On the first serve, I just tell myself, catch and stroke, and just put the ball back in the court as effective as I can. And on the second serve, I try to put pressure.
Q. Did you come to this tournament as a little girl?
BIANCA ANDREESCU: I did.
Q. So what would that little girl think of what you have been able to produce this week here in Toronto?
BIANCA ANDREESCU: If I was that little girl, I wouldn’t have believed her that — if I said that I would be in a semifinals here today.
So this really means a lot to me. I’ve been putting in a lot of work, and I’ve dedicated myself to this sport 100%, and it’s definitely paying off.
Q. What do you think of the young girls, the Canadian girls, the local girls that are watching what you’re doing this week?
BIANCA ANDREESCU: Being able to accomplish what I’ve accomplished and knowing that a lot of these young athletes are watching is something really special.
I try my best to show a good example because I know it has a lot of effect on them. I know it had a lot of effect on me watching all of these tennis players doing so well.
So I’m just trying my best to be the best that I can.
Q. What are your thoughts on your next opponent, Sofia Kenin, who you have played already twice this year. She one the first. You made adjustments and won the second. Also another young player coming along really well for her country. What do you expect specifically from her game in the semis?
BIANCA ANDREESCU: Yeah, it’s great to see the young generation doing well on the WTA tour.
Yeah, I played her twice this year already, so I know what to expect from her. She is a fighter. She gets to a lot of balls.
So I’m going to go out there and just give my best performance.
And I’m going to “Just Do It.” (Laughing.)
Q. Can you just give an explanation for that dramatic swing from the first to the second set? I mean, you were so dominant in the first and then the second were you already being bothered by the groin?
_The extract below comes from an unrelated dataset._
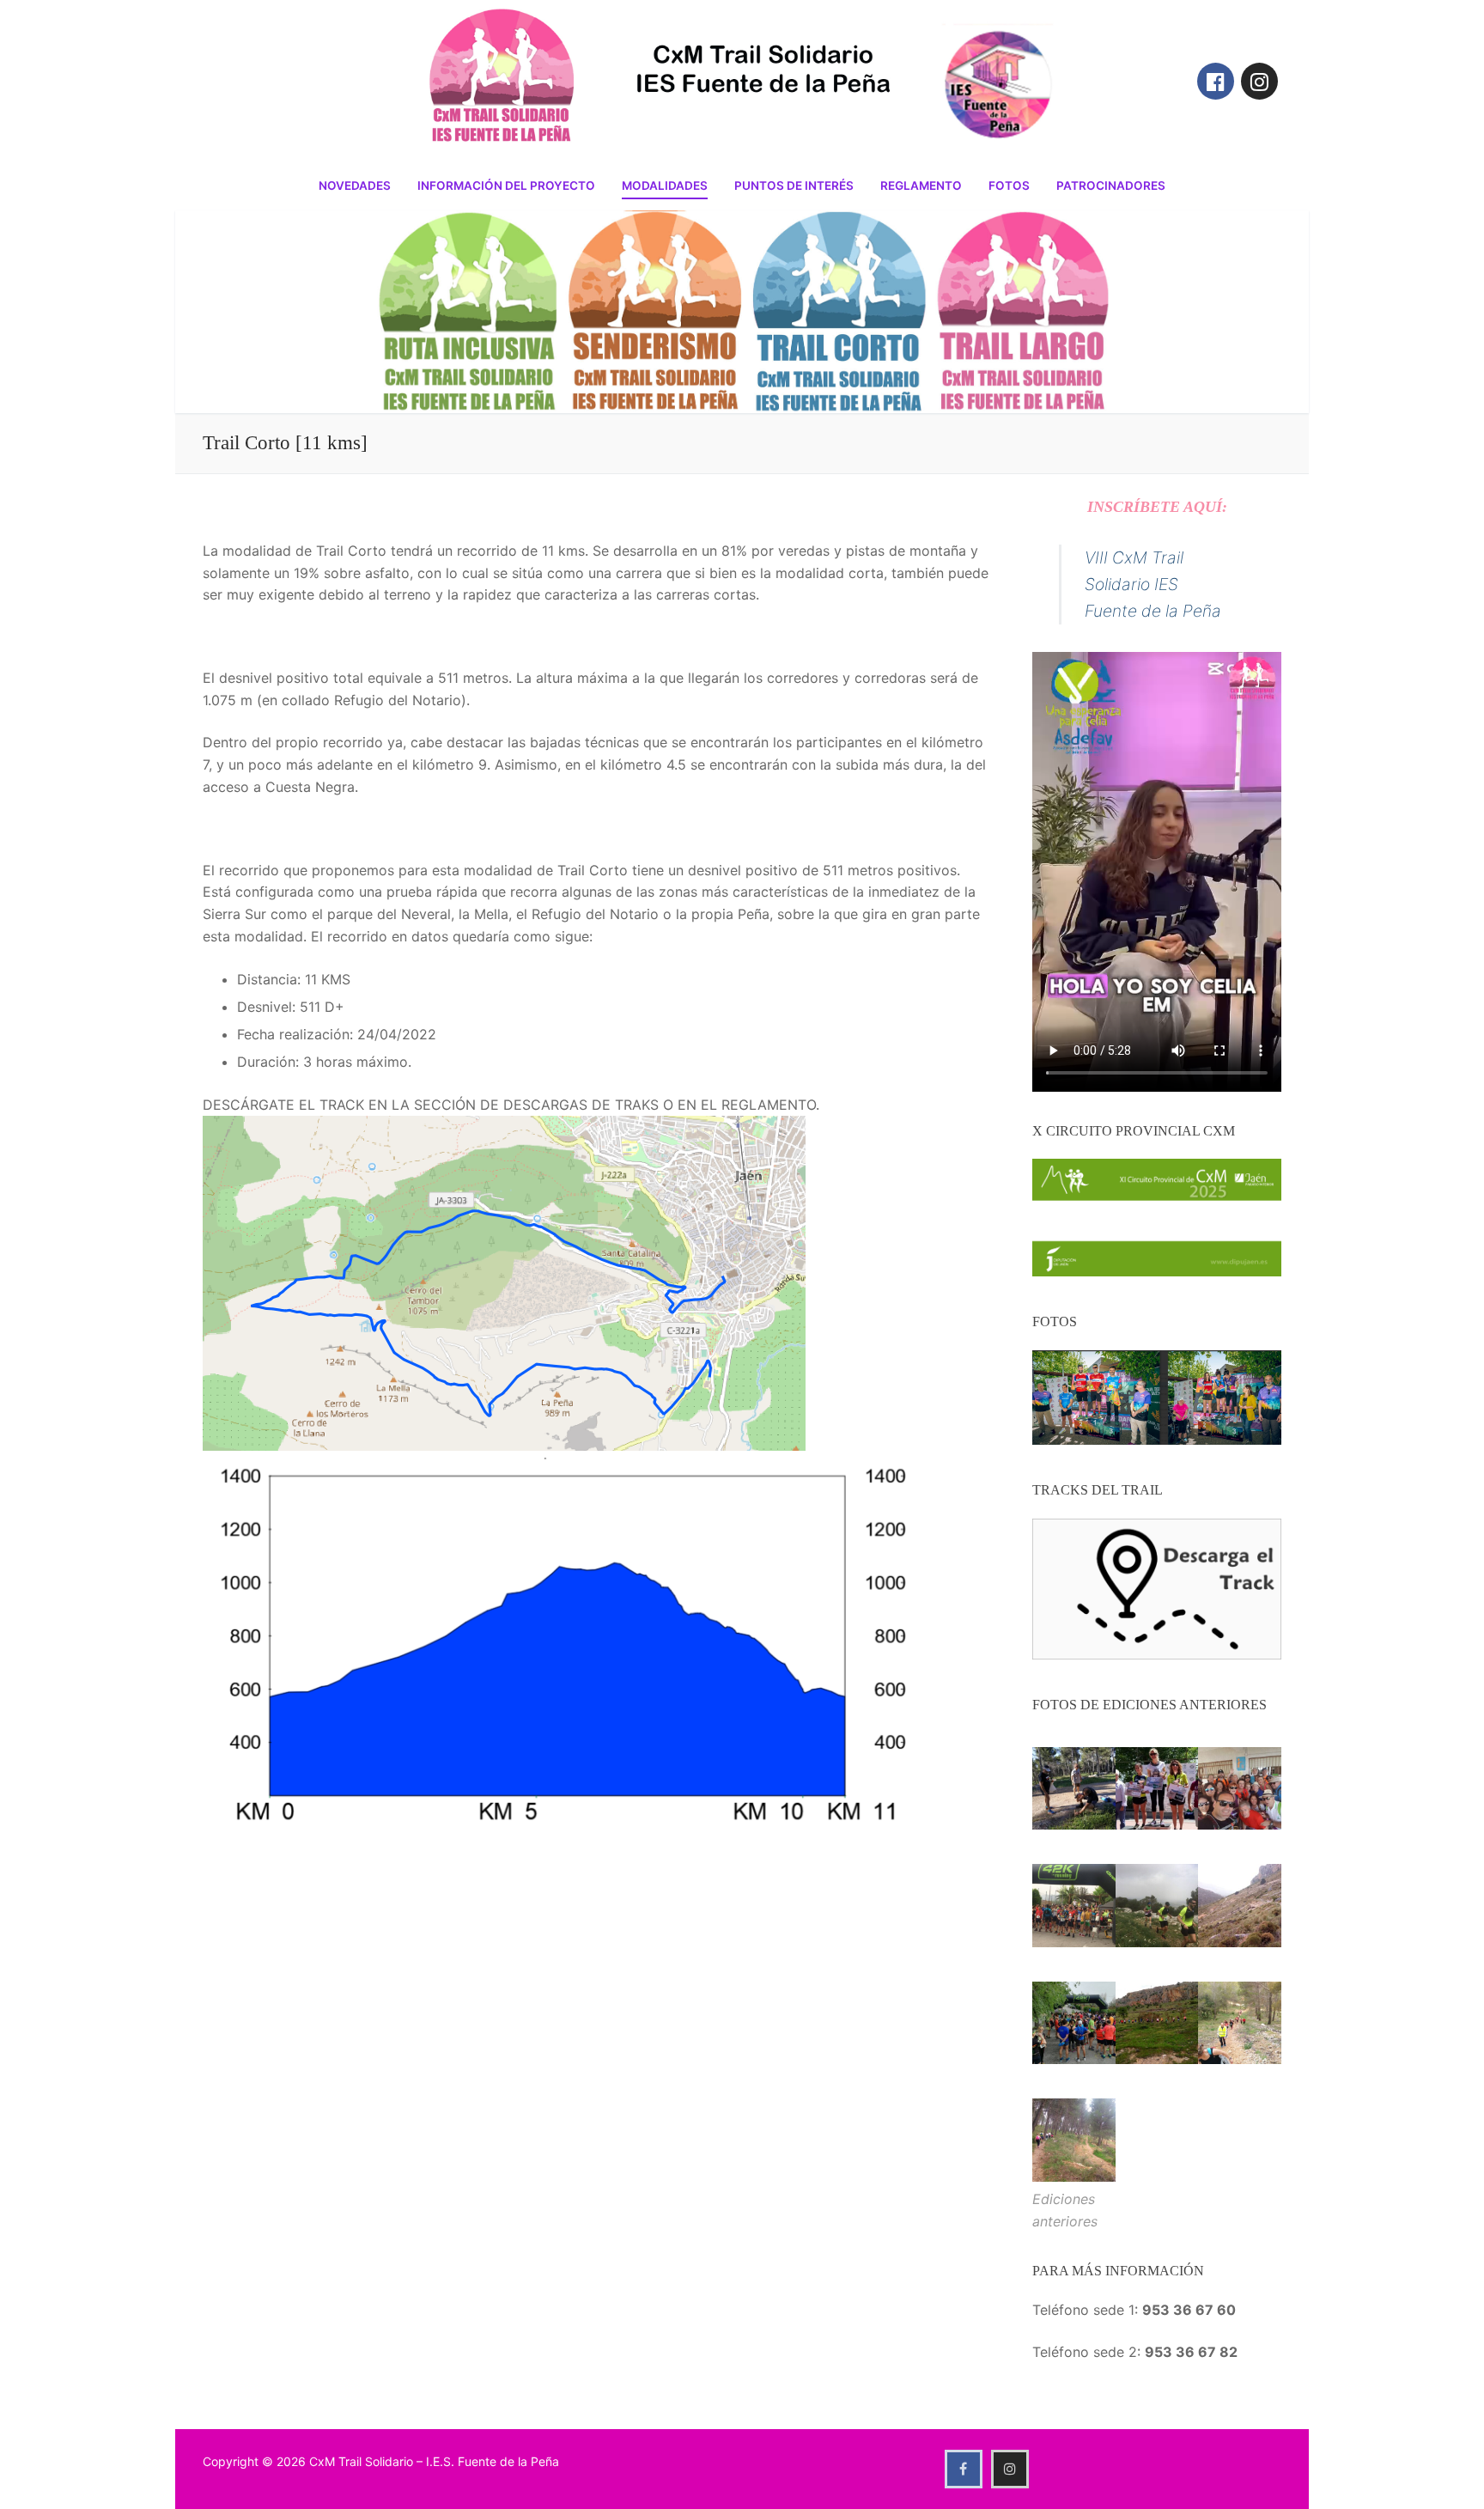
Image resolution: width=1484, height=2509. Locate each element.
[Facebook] (1215, 81)
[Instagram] (1259, 81)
And do you remember who you came and saw the first time you came to the Rogers Cup?
BIANCA ANDREESCU: Yeah, the momentum definitely switched from the first set to the second set, but that’s what the best players do. They try to look at that they’re doing wrong and what they’re doing well. And she definitely picked up her game in the second set.
But then in the third set, I told myself, Go big or go home. Literally, go home. My home is, like, two minutes from here. (Laughing.)
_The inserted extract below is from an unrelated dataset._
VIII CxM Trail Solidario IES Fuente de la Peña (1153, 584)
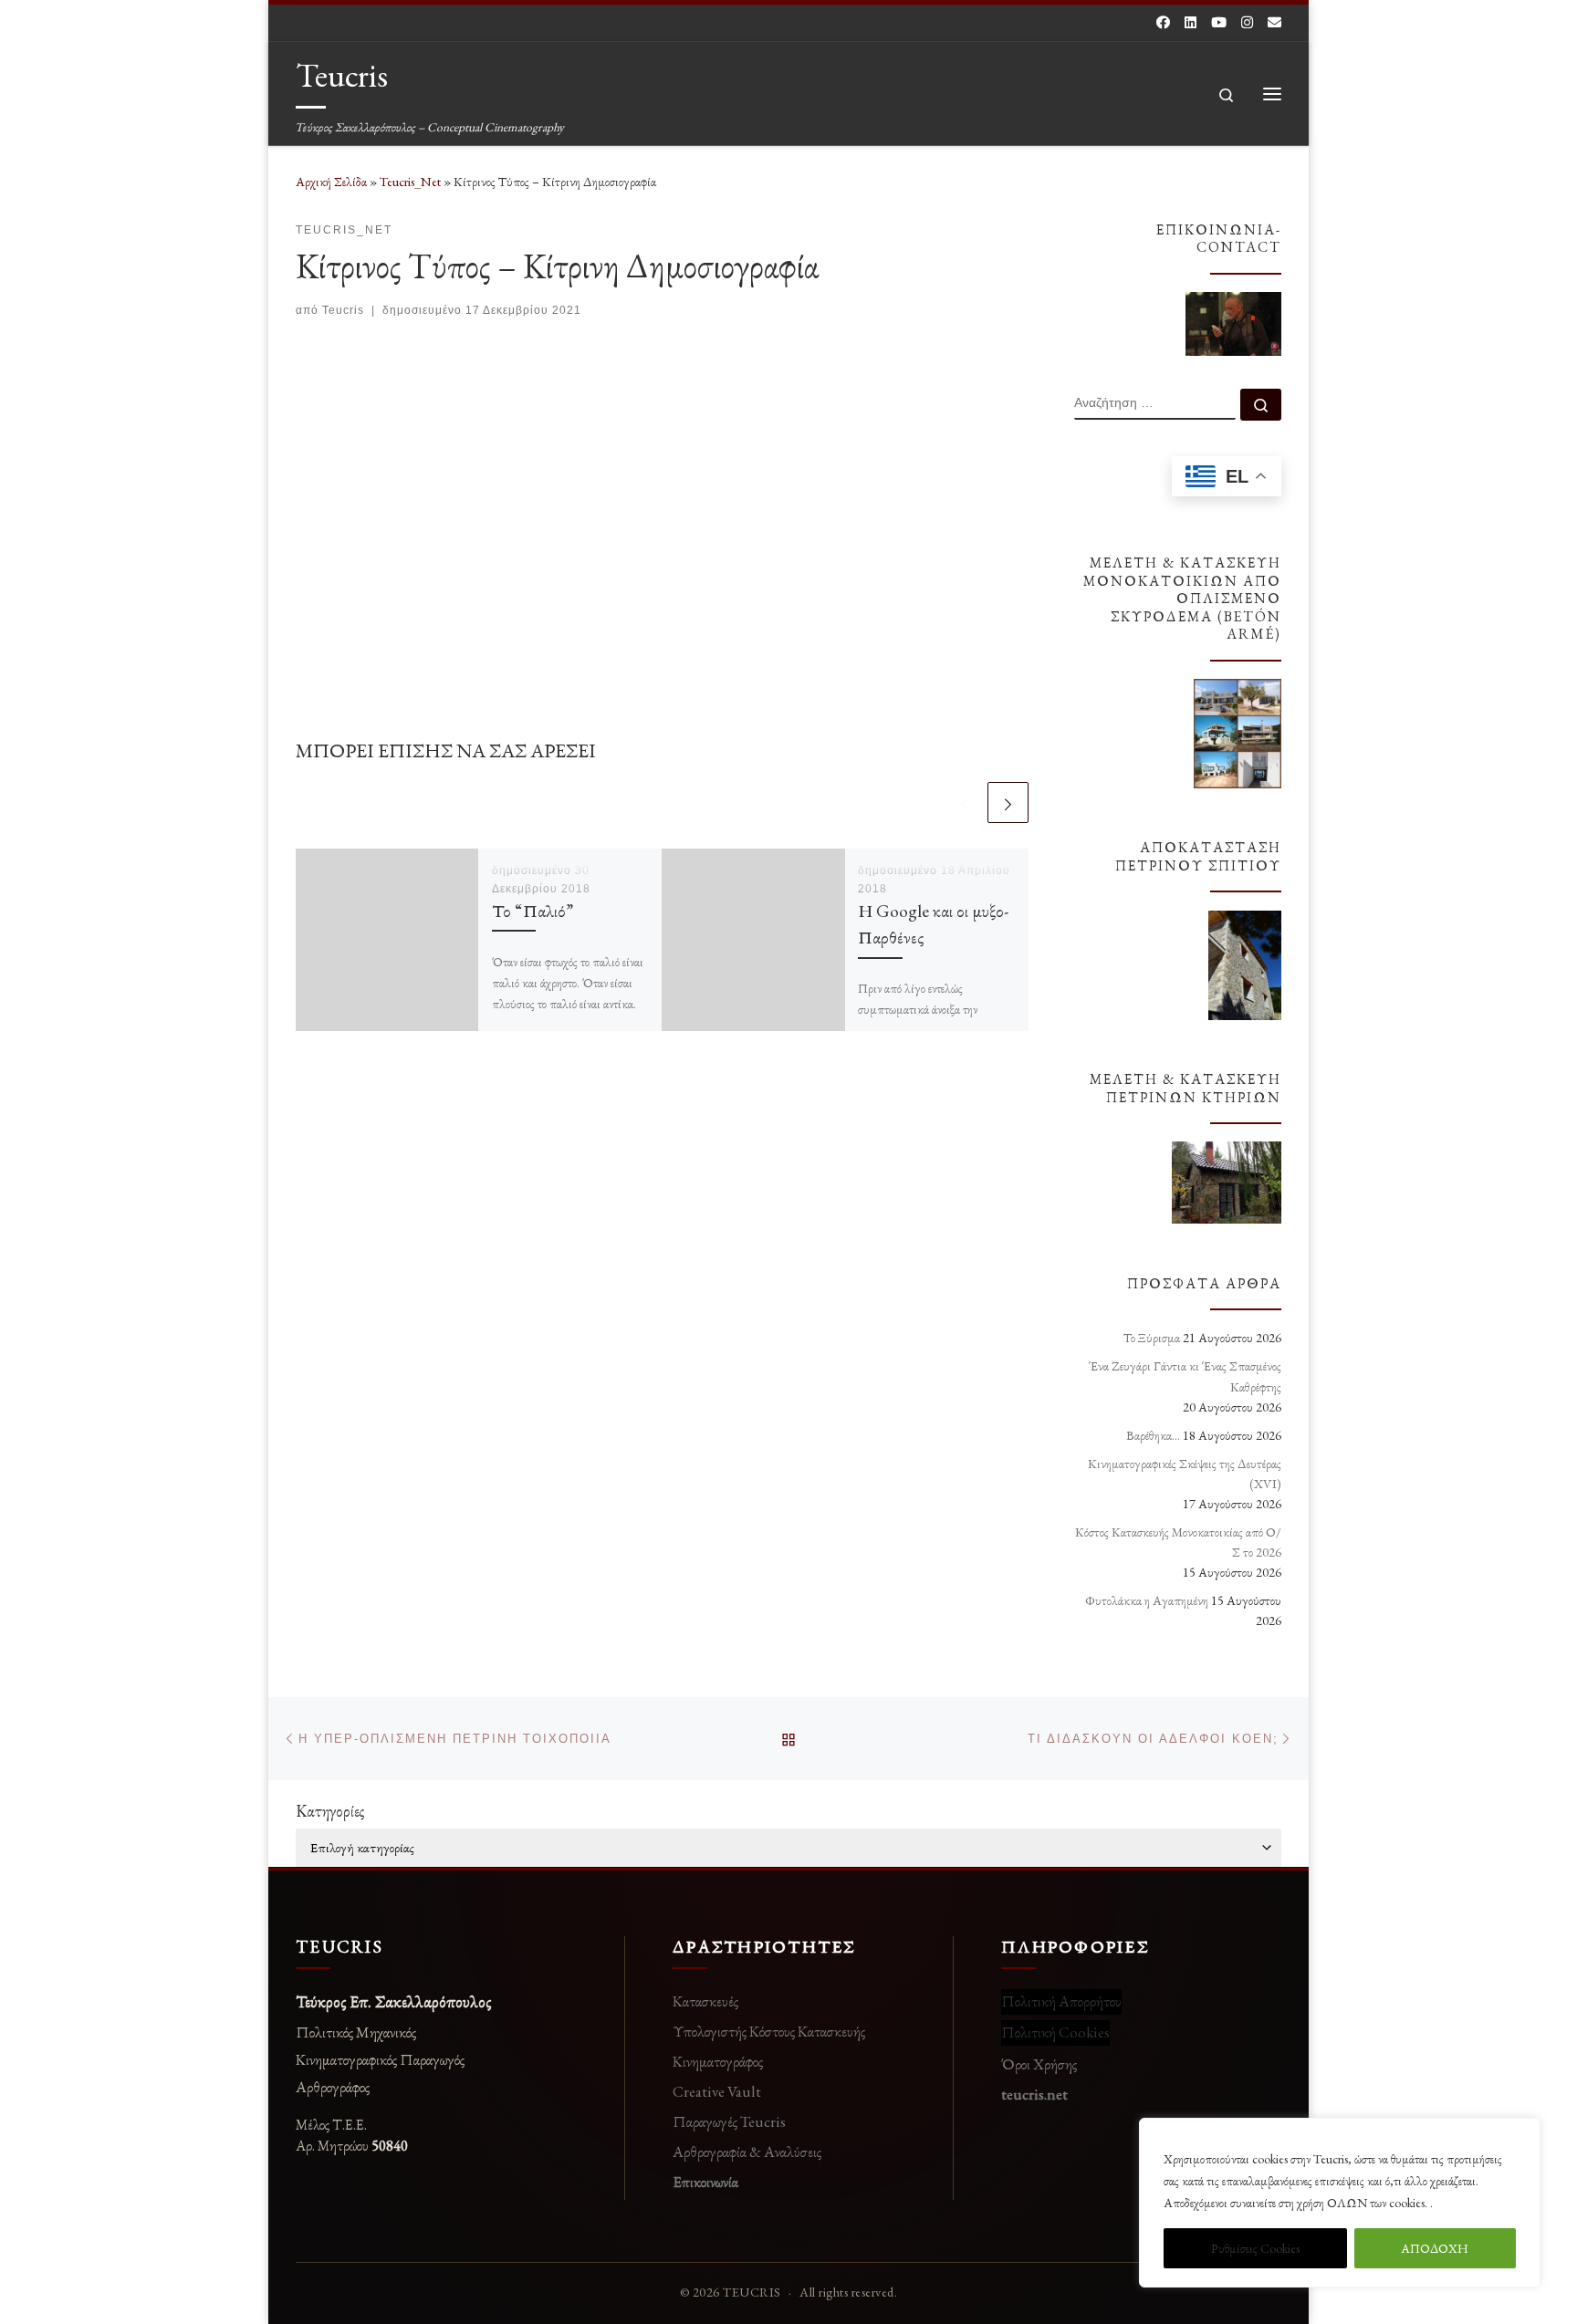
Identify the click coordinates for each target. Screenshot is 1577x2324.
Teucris (343, 310)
So I just went out there, and I never gave up because it’s never over till it’s over.
Q. And do you remember the first person you saw here?
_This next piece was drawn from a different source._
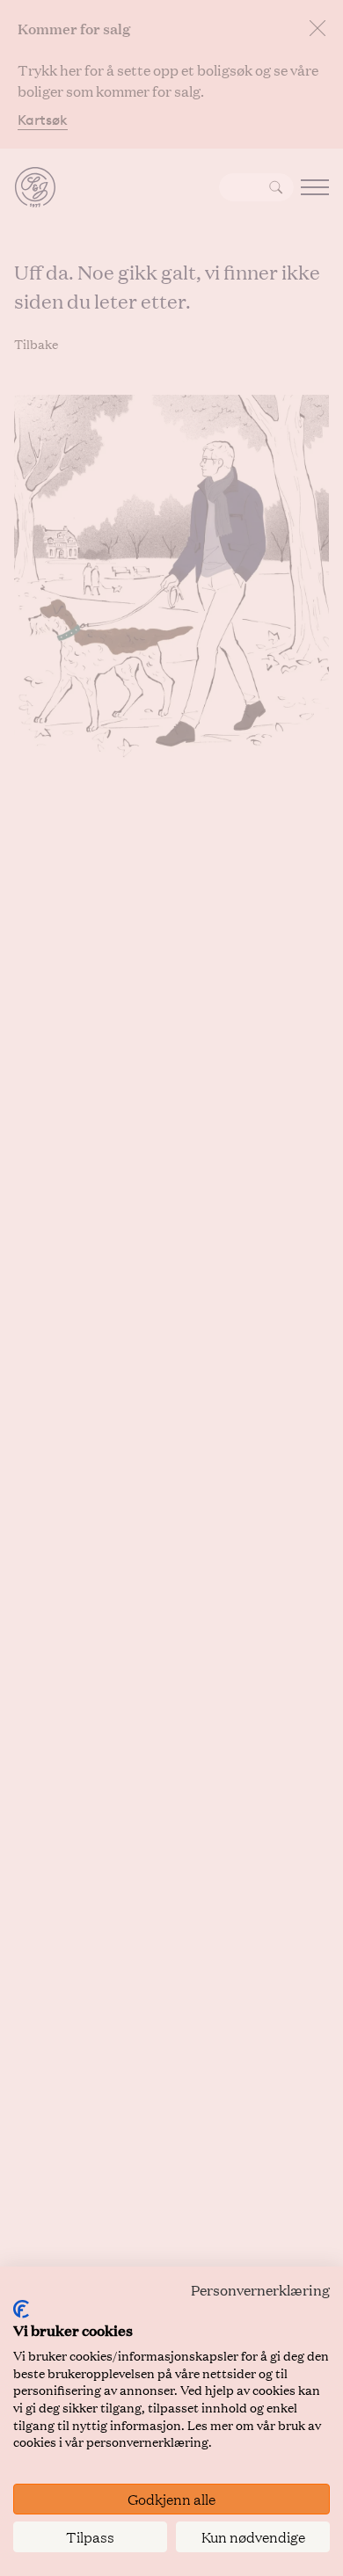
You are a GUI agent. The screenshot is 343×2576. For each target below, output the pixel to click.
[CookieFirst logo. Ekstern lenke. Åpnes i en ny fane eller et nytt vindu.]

BIANCA ANDREESCU: The one that I remember clearly was when Belinda won against Serena. I remember telling myself, I want to be like that. Because that was an amazing accomplishment. I think she was only like 18 or 19.
So hopefully this year is my year. (Smiling.)
Q. I was wondering why didn’t you call the coach? You never call the coach to come and advise you.
BIANCA ANDREESCU: Yeah, I want to prove to myself that I don’t need a coach on the court. Because in the Grand Slams, you don’t have that opportunity. So I guess I’m just getting ready for that.
I mean, we speak before matches and after matches, and I think that’s all I need right now. I mean, it’s going decently well, so I’m just going to keep it like that.
Q. You have beaten a bunch of top players in a row now. Do you feel like you’re getting a little bit of a mental advantage that they’re unsettled when they go on court against you? And what’s the initiation process been like for you in the locker room?
BIANCA ANDREESCU: Well, I know when I play younger players it’s never easier to play them, obviously. But now that I’m making a name for myself, they’re starting to know how I play and all of that.
But right now, I have nothing to lose, really. I just go out there and play my best tennis.
And we’re all friendly in the locker room. We say hi, how are you, stuff like that. I mean, nothing too intense. But, yeah, good vibes all around.
Q. Is there an aura in the locker room?
BIANCA ANDREESCU: For me? I don’t know. We’re all kind of in our own world, especially when the tournament starts, yeah.